▶ [Saved entries]:
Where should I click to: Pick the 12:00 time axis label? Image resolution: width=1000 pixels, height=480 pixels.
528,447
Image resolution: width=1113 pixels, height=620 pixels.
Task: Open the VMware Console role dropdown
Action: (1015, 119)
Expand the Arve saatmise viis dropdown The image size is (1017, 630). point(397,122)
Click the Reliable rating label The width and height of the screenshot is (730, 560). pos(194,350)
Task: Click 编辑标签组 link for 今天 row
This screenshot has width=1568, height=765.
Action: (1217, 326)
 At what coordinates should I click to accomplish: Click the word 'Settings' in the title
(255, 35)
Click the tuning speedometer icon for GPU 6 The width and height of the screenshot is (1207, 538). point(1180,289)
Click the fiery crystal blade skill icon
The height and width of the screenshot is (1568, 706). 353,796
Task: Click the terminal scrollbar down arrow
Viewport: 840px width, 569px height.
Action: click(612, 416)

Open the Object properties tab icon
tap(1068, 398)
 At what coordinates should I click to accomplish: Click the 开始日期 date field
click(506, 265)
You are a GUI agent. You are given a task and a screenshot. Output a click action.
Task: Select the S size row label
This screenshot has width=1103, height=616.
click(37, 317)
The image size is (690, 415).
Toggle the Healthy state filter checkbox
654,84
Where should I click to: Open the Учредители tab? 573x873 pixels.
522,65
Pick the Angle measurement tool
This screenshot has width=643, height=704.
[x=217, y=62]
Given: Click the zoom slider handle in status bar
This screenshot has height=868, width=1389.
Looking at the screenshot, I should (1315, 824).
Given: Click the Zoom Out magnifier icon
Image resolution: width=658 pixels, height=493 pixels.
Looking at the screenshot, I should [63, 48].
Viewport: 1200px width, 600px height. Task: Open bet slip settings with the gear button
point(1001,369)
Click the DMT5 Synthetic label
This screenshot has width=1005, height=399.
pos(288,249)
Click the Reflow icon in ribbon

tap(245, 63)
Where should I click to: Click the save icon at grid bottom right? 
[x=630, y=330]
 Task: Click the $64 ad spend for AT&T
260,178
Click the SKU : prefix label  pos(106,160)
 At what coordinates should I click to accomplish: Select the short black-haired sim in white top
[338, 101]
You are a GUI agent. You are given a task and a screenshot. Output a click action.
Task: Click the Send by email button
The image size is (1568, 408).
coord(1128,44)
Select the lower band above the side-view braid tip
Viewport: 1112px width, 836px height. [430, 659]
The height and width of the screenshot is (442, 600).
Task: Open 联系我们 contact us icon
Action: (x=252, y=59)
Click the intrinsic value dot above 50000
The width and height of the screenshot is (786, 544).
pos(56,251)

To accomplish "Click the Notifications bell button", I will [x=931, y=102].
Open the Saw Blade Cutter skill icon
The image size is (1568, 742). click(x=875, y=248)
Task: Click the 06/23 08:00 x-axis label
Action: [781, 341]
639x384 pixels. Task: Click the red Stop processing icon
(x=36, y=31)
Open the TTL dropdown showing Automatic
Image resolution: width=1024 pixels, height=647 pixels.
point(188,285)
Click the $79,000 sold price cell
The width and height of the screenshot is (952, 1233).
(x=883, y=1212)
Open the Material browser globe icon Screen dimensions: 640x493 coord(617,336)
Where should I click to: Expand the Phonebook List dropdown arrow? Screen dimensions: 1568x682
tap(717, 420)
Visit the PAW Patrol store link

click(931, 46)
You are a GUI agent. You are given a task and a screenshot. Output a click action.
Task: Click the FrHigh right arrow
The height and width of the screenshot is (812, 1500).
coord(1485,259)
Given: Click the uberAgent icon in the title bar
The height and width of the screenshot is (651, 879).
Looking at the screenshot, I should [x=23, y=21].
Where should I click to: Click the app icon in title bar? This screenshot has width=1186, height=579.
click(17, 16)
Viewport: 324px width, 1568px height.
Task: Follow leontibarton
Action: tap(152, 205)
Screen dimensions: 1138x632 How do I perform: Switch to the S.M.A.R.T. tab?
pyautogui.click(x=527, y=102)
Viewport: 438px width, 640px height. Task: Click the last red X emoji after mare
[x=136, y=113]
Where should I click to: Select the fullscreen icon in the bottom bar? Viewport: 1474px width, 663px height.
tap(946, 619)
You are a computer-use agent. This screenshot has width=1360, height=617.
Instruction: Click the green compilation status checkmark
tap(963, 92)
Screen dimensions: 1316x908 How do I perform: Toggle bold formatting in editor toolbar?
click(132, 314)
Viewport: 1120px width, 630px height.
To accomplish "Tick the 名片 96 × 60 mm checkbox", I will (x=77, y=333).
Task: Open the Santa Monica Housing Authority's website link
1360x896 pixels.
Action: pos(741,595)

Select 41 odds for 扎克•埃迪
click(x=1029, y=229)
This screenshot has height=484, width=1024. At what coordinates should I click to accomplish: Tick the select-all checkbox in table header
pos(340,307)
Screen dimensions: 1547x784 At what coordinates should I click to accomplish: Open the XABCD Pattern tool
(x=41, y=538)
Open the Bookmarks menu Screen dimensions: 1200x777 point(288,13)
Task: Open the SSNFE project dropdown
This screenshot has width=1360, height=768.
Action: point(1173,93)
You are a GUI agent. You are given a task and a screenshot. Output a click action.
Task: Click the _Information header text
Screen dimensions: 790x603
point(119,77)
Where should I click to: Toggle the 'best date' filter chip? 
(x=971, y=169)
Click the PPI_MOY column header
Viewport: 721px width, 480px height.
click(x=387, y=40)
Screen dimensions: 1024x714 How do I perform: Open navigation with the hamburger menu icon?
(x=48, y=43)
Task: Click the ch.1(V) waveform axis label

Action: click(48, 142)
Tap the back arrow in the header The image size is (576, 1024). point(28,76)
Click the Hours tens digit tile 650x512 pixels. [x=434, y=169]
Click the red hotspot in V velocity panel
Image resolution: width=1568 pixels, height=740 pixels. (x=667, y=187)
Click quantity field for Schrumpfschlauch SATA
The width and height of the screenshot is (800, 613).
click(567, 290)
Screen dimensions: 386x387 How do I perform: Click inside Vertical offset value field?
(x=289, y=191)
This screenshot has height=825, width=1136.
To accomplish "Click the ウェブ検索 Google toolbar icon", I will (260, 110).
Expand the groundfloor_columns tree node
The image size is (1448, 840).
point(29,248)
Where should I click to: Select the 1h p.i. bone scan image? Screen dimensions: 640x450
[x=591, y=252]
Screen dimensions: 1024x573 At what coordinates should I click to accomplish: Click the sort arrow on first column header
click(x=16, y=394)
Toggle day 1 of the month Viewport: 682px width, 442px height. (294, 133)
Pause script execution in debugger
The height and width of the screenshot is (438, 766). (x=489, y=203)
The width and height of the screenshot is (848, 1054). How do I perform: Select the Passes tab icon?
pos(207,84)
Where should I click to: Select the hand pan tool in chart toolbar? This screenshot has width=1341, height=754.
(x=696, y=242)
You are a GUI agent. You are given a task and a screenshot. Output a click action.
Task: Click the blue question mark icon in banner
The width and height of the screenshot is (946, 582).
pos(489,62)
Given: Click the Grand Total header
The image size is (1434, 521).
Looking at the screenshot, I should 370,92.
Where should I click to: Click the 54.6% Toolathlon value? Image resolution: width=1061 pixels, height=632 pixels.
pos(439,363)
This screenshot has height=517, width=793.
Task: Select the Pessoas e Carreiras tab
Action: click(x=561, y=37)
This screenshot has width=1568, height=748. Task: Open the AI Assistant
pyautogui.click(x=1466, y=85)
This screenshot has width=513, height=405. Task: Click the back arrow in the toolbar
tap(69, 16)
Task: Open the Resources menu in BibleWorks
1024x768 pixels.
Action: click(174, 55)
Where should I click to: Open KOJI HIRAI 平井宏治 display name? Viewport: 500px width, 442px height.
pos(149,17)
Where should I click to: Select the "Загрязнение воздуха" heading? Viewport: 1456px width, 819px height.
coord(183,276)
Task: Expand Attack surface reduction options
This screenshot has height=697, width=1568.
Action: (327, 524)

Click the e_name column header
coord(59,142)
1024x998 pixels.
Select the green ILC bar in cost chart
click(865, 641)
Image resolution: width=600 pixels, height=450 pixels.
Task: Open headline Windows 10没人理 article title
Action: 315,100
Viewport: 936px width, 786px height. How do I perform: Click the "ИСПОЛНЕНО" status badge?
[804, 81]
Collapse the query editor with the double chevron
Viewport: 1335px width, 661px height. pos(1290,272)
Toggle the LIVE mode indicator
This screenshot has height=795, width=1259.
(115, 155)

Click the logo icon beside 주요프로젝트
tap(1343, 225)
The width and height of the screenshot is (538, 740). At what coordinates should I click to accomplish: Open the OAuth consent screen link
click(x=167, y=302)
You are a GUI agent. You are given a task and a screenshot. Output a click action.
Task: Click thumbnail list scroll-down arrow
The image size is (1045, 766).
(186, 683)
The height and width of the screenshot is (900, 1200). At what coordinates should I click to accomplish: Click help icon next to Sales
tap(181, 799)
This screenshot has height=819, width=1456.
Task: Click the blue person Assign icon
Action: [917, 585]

▶ [TRY IT]: Every line from the one that holds "This screenshot has width=513, height=405." to the end of the data above should be given again exactly, with that line and the last one both kept.

▶ [OUTPUT FOR THIS TASK]:
This screenshot has width=513, height=405. Task: Click the back arrow in the toolbar
tap(69, 16)
Task: Open the Resources menu in BibleWorks
1024x768 pixels.
Action: click(174, 55)
Where should I click to: Open KOJI HIRAI 平井宏治 display name? Viewport: 500px width, 442px height.
pos(149,17)
Where should I click to: Select the "Загрязнение воздуха" heading? Viewport: 1456px width, 819px height.
coord(183,276)
Task: Expand Attack surface reduction options
This screenshot has height=697, width=1568.
Action: (327, 524)

Click the e_name column header
coord(59,142)
1024x998 pixels.
Select the green ILC bar in cost chart
click(865, 641)
Image resolution: width=600 pixels, height=450 pixels.
Task: Open headline Windows 10没人理 article title
Action: 315,100
Viewport: 936px width, 786px height. How do I perform: Click the "ИСПОЛНЕНО" status badge?
[804, 81]
Collapse the query editor with the double chevron
Viewport: 1335px width, 661px height. pos(1290,272)
Toggle the LIVE mode indicator
This screenshot has height=795, width=1259.
(115, 155)

Click the logo icon beside 주요프로젝트
tap(1343, 225)
The width and height of the screenshot is (538, 740). At what coordinates should I click to accomplish: Open the OAuth consent screen link
click(x=167, y=302)
You are a GUI agent. You are given a task and a screenshot. Output a click action.
Task: Click thumbnail list scroll-down arrow
The image size is (1045, 766).
(186, 683)
The height and width of the screenshot is (900, 1200). At what coordinates should I click to accomplish: Click help icon next to Sales
tap(181, 799)
This screenshot has height=819, width=1456.
Task: Click the blue person Assign icon
Action: [917, 585]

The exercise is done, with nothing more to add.